Problem to work on = Nothing in the listing may change. Repeat all of it.

Data provided =
——————————

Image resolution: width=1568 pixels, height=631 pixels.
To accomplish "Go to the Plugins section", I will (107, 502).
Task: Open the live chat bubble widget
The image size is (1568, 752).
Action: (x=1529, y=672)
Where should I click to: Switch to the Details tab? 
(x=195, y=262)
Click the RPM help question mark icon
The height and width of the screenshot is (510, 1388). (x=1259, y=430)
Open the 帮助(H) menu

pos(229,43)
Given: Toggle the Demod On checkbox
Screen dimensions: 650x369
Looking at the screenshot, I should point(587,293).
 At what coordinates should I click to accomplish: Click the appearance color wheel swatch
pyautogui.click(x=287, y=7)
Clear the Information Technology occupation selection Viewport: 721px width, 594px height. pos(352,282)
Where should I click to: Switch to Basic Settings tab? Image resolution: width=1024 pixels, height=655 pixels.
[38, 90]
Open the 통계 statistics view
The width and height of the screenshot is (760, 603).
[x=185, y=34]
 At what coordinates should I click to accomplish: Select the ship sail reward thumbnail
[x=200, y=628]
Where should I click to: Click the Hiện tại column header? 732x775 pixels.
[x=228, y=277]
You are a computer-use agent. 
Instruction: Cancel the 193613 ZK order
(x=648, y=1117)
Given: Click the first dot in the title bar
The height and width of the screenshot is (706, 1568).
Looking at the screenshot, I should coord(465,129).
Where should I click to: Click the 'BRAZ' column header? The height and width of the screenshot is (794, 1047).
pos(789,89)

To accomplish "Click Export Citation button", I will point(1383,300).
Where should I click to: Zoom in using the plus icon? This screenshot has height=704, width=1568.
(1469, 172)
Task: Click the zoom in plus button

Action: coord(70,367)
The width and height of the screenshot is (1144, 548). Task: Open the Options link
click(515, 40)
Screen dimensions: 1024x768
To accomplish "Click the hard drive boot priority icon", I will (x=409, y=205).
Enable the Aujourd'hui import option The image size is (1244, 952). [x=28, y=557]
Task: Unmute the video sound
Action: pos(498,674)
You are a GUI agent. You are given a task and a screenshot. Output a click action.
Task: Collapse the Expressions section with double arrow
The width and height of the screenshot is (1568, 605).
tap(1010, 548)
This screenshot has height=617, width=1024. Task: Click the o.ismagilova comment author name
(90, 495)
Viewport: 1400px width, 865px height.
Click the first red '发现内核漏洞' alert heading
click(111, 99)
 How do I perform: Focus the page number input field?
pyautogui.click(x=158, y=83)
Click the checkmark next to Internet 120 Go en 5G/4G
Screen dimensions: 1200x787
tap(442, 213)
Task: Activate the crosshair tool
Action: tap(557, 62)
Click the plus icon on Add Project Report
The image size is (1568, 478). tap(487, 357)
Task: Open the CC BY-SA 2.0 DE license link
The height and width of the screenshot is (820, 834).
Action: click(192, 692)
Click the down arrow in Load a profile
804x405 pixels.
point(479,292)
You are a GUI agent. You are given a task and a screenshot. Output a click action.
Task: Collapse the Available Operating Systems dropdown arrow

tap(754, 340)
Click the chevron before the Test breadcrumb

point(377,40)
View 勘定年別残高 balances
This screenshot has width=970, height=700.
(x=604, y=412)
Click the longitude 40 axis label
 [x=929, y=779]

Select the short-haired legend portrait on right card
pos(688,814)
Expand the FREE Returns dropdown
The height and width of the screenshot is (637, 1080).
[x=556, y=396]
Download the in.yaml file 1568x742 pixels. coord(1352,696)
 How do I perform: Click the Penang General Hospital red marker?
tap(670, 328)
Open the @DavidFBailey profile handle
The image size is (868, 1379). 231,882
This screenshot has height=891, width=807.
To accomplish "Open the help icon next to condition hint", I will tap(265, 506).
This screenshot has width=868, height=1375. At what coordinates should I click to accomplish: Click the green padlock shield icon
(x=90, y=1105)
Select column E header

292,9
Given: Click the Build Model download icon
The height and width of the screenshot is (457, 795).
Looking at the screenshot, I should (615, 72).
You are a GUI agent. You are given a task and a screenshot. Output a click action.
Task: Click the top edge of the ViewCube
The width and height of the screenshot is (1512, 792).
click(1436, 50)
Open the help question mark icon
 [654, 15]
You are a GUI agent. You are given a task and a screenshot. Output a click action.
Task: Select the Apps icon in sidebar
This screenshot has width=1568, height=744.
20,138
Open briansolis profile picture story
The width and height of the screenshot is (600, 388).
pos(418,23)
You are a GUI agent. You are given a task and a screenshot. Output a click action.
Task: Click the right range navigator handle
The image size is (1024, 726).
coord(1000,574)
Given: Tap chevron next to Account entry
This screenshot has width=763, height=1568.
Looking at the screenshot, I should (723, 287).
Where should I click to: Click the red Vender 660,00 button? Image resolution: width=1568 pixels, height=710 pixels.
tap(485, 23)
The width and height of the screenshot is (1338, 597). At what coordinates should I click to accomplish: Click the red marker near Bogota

——————————

Your response =
Image resolution: width=1568 pixels, height=631 pixels.
To accomplish "Go to the Plugins section", I will (107, 502).
Task: Open the live chat bubble widget
The image size is (1568, 752).
Action: (x=1529, y=672)
Where should I click to: Switch to the Details tab? 
(x=195, y=262)
Click the RPM help question mark icon
The height and width of the screenshot is (510, 1388). (x=1259, y=430)
Open the 帮助(H) menu

pos(229,43)
Given: Toggle the Demod On checkbox
Screen dimensions: 650x369
Looking at the screenshot, I should point(587,293).
 At what coordinates should I click to accomplish: Click the appearance color wheel swatch
pyautogui.click(x=287, y=7)
Clear the Information Technology occupation selection Viewport: 721px width, 594px height. pos(352,282)
Where should I click to: Switch to Basic Settings tab? Image resolution: width=1024 pixels, height=655 pixels.
[38, 90]
Open the 통계 statistics view
The width and height of the screenshot is (760, 603).
[x=185, y=34]
 At what coordinates should I click to accomplish: Select the ship sail reward thumbnail
[x=200, y=628]
Where should I click to: Click the Hiện tại column header? 732x775 pixels.
[x=228, y=277]
You are a computer-use agent. 
Instruction: Cancel the 193613 ZK order
(x=648, y=1117)
Given: Click the first dot in the title bar
The height and width of the screenshot is (706, 1568).
Looking at the screenshot, I should coord(465,129).
Where should I click to: Click the 'BRAZ' column header? The height and width of the screenshot is (794, 1047).
pos(789,89)

To accomplish "Click Export Citation button", I will point(1383,300).
Where should I click to: Zoom in using the plus icon? This screenshot has height=704, width=1568.
(1469, 172)
Task: Click the zoom in plus button

Action: coord(70,367)
The width and height of the screenshot is (1144, 548). Task: Open the Options link
click(515, 40)
Screen dimensions: 1024x768
To accomplish "Click the hard drive boot priority icon", I will (x=409, y=205).
Enable the Aujourd'hui import option The image size is (1244, 952). [x=28, y=557]
Task: Unmute the video sound
Action: pos(498,674)
You are a GUI agent. You are given a task and a screenshot. Output a click action.
Task: Collapse the Expressions section with double arrow
The width and height of the screenshot is (1568, 605).
tap(1010, 548)
This screenshot has height=617, width=1024. Task: Click the o.ismagilova comment author name
(90, 495)
Viewport: 1400px width, 865px height.
Click the first red '发现内核漏洞' alert heading
click(111, 99)
 How do I perform: Focus the page number input field?
pyautogui.click(x=158, y=83)
Click the checkmark next to Internet 120 Go en 5G/4G
Screen dimensions: 1200x787
tap(442, 213)
Task: Activate the crosshair tool
Action: tap(557, 62)
Click the plus icon on Add Project Report
The image size is (1568, 478). tap(487, 357)
Task: Open the CC BY-SA 2.0 DE license link
The height and width of the screenshot is (820, 834).
Action: click(192, 692)
Click the down arrow in Load a profile
804x405 pixels.
point(479,292)
You are a GUI agent. You are given a task and a screenshot. Output a click action.
Task: Collapse the Available Operating Systems dropdown arrow

tap(754, 340)
Click the chevron before the Test breadcrumb

point(377,40)
View 勘定年別残高 balances
This screenshot has width=970, height=700.
(x=604, y=412)
Click the longitude 40 axis label
 [x=929, y=779]

Select the short-haired legend portrait on right card
pos(688,814)
Expand the FREE Returns dropdown
The height and width of the screenshot is (637, 1080).
[x=556, y=396]
Download the in.yaml file 1568x742 pixels. coord(1352,696)
 How do I perform: Click the Penang General Hospital red marker?
tap(670, 328)
Open the @DavidFBailey profile handle
The image size is (868, 1379). 231,882
This screenshot has height=891, width=807.
To accomplish "Open the help icon next to condition hint", I will tap(265, 506).
This screenshot has width=868, height=1375. At what coordinates should I click to accomplish: Click the green padlock shield icon
(x=90, y=1105)
Select column E header

292,9
Given: Click the Build Model download icon
The height and width of the screenshot is (457, 795).
Looking at the screenshot, I should (615, 72).
You are a GUI agent. You are given a task and a screenshot. Output a click action.
Task: Click the top edge of the ViewCube
The width and height of the screenshot is (1512, 792).
click(1436, 50)
Open the help question mark icon
 [654, 15]
You are a GUI agent. You are given a task and a screenshot. Output a click action.
Task: Select the Apps icon in sidebar
This screenshot has width=1568, height=744.
20,138
Open briansolis profile picture story
The width and height of the screenshot is (600, 388).
pos(418,23)
You are a GUI agent. You are given a task and a screenshot. Output a click action.
Task: Click the right range navigator handle
The image size is (1024, 726).
coord(1000,574)
Given: Tap chevron next to Account entry
This screenshot has width=763, height=1568.
Looking at the screenshot, I should (723, 287).
Where should I click to: Click the red Vender 660,00 button? Image resolution: width=1568 pixels, height=710 pixels.
tap(485, 23)
The width and height of the screenshot is (1338, 597). At what coordinates should I click to accomplish: Click the red marker near Bogota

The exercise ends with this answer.